:: TASK INPUTS ::
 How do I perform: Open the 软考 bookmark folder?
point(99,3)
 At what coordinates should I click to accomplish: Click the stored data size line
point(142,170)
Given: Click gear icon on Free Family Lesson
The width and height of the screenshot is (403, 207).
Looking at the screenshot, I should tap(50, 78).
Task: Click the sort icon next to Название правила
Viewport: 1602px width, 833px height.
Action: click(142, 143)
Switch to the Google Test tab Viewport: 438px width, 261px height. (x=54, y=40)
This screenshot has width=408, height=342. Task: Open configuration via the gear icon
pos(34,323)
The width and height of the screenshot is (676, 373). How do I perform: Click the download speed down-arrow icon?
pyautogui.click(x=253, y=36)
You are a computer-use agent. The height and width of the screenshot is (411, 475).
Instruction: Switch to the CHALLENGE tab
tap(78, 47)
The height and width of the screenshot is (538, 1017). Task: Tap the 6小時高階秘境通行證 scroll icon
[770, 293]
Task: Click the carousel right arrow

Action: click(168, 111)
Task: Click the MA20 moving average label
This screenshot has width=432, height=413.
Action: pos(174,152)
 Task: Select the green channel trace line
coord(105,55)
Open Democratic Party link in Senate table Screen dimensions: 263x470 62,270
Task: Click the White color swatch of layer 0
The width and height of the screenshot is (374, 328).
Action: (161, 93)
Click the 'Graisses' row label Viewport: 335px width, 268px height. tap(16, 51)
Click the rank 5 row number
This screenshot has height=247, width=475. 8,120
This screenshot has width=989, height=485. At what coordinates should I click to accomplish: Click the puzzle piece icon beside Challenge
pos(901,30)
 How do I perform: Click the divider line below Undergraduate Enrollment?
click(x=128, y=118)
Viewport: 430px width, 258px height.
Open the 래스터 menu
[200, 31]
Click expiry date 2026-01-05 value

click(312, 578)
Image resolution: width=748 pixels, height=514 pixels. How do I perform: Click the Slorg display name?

:: WORK TO BE COMPLETED ::
Copy each line of the data that includes the word "label".

:: SOLVED EXERCISE ::
Task: Click the MA20 moving average label
Click the 'Graisses' row label Viewport: 335px width, 268px height. tap(16, 51)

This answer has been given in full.